Sensoren, Datenplattformen und digitale Zwillinge erweitern die Möglichkeiten der Hochwasservorsorge. Sie erfassen Pegelstände, Niederschläge und weitere Umweltdaten, bündeln Informationen und machen Gefahren sichtbar. Kommunen verbessern so ihre Vorsorge – von der Analyse möglicher Überflutungsbereiche bis zur gezielten Information der Bevölkerung.

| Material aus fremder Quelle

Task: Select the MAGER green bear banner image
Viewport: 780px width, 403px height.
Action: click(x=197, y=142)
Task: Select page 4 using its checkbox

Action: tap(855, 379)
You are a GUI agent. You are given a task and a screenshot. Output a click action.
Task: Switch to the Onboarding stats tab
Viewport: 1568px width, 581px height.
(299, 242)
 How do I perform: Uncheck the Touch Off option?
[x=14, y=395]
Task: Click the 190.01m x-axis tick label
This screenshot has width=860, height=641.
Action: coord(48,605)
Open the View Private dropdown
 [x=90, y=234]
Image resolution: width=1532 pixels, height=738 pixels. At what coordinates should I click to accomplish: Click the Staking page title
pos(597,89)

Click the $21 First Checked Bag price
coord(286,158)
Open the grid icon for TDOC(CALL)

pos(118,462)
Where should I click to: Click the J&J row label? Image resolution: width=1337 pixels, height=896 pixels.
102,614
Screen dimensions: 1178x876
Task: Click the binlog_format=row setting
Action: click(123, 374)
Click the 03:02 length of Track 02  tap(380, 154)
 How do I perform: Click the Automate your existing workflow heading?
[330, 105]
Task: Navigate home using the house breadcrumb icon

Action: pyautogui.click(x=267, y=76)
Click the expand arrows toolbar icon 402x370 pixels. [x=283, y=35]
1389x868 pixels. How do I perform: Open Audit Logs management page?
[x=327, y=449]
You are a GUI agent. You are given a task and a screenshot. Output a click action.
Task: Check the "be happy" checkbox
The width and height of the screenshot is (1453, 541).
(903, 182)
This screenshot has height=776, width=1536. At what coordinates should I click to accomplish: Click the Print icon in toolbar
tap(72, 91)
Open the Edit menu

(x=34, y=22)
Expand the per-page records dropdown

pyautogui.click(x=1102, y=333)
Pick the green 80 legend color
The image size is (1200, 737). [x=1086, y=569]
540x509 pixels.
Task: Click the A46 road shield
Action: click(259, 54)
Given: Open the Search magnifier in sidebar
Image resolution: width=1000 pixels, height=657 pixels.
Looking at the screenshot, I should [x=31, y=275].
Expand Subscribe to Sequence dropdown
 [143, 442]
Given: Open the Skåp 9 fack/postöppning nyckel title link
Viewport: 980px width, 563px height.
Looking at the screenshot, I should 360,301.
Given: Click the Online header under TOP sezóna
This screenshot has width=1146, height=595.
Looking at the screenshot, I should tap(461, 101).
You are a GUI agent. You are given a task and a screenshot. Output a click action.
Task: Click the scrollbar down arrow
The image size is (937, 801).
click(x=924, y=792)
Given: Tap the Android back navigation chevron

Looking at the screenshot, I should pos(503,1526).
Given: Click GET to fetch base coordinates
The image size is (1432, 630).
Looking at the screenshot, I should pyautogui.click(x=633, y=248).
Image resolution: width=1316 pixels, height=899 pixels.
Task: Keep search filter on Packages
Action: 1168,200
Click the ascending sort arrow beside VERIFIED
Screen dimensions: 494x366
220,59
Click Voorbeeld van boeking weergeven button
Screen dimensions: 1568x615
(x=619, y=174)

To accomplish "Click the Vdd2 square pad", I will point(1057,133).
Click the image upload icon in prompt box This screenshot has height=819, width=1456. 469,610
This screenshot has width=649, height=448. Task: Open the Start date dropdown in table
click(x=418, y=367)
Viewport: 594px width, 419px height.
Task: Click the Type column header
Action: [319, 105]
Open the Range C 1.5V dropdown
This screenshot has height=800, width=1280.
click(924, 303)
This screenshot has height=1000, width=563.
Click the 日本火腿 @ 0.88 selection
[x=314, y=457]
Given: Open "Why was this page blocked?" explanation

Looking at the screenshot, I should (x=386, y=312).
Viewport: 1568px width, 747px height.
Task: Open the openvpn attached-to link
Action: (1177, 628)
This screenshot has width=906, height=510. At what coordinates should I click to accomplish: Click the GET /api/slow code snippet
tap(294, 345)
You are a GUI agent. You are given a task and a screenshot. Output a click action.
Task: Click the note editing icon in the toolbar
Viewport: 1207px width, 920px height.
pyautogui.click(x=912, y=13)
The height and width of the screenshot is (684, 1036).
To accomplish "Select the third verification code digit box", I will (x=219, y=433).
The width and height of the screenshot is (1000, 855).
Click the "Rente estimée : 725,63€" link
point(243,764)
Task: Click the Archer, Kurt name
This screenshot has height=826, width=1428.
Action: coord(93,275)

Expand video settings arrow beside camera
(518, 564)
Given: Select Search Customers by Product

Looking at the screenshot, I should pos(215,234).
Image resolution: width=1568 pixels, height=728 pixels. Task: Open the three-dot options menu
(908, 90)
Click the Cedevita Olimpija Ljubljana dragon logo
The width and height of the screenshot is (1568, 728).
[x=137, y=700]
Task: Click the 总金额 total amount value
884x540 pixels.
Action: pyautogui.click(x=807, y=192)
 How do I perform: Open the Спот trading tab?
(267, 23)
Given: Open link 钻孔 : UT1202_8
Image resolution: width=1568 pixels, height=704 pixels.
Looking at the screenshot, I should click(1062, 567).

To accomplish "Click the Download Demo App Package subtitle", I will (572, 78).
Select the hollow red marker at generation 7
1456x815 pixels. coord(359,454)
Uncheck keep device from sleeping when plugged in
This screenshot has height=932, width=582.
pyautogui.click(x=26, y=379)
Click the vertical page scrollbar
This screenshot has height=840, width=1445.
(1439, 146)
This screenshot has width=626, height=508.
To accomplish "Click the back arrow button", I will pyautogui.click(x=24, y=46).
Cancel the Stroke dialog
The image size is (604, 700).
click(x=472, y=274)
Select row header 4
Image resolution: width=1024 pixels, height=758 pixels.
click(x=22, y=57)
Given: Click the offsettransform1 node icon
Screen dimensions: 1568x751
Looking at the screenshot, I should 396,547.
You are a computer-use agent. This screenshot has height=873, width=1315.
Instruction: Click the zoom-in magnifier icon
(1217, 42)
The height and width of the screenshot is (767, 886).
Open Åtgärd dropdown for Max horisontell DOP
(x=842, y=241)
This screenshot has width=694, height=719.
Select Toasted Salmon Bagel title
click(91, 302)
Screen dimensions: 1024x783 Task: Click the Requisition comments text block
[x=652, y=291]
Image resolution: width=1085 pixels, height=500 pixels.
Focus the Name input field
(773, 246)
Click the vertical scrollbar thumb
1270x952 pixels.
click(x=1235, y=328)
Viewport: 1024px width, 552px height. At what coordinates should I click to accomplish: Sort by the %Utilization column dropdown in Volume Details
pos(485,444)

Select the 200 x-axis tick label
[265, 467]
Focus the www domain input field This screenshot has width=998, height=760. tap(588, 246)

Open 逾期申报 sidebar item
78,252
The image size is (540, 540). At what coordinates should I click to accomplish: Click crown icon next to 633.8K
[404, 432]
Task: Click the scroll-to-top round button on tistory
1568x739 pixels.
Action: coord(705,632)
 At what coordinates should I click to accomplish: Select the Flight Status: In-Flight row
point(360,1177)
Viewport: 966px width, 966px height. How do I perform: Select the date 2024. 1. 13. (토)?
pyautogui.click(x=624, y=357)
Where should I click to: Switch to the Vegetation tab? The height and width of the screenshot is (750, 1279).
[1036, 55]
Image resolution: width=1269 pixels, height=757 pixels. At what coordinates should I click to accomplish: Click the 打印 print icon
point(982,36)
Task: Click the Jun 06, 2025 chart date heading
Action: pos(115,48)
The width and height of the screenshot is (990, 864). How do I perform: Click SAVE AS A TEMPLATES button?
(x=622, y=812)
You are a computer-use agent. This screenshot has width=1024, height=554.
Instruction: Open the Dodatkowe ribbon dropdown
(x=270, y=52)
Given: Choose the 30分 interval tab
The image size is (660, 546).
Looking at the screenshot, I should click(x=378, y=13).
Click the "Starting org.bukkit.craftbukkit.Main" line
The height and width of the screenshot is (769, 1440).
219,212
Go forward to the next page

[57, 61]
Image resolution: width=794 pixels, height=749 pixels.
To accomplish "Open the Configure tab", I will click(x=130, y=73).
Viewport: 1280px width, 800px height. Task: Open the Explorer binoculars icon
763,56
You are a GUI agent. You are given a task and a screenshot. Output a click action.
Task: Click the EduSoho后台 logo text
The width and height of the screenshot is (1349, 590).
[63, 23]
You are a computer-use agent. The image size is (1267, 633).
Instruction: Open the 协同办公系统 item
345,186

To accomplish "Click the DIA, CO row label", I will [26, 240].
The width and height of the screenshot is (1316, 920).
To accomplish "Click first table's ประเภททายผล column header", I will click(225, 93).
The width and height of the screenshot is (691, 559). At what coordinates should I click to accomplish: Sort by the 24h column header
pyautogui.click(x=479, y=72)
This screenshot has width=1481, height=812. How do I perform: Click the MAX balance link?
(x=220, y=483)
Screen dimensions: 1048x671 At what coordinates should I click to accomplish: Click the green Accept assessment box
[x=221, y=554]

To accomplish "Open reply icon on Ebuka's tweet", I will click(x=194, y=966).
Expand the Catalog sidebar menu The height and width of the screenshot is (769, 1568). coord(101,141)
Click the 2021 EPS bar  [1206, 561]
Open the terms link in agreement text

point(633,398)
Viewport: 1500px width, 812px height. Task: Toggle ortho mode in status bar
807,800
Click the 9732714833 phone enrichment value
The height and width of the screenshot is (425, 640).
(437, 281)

Digitale Lösungen entlang des gesamten Vorsorgezyklus

Die Studie zeigt anhand von fünf Praxisbeispielen aus den Modellprojekten Smart Cities, wie Kommunen digitale Werkzeuge einsetzen: Berlin und Dresden nutzen digitale Modelle und Simulationen, um blau-grüne Infrastruktur – etwa Parks und Versickerungsflächen – zu planen und Starkregenrisiken sichtbar zu machen. Der Eifelkreis Bitburg-Prüm verbessert mit Sensoren die Datengrundlage an kleineren Fließgewässern und entwickelt ein KI-basiertes Frühwarnsystem. Solingen setzt auf Umweltsensoren und verschiedene Kommunikationswege, um die Bevölkerung bei Extremwetter gezielt zu informieren. Der Landkreis Hof nutzt einen digitalen Zwilling und baut eine Beratungsstelle auf, die Daten, Analysen und Praxiswissen für seine 27 kreisangehörigen Kommunen bündelt.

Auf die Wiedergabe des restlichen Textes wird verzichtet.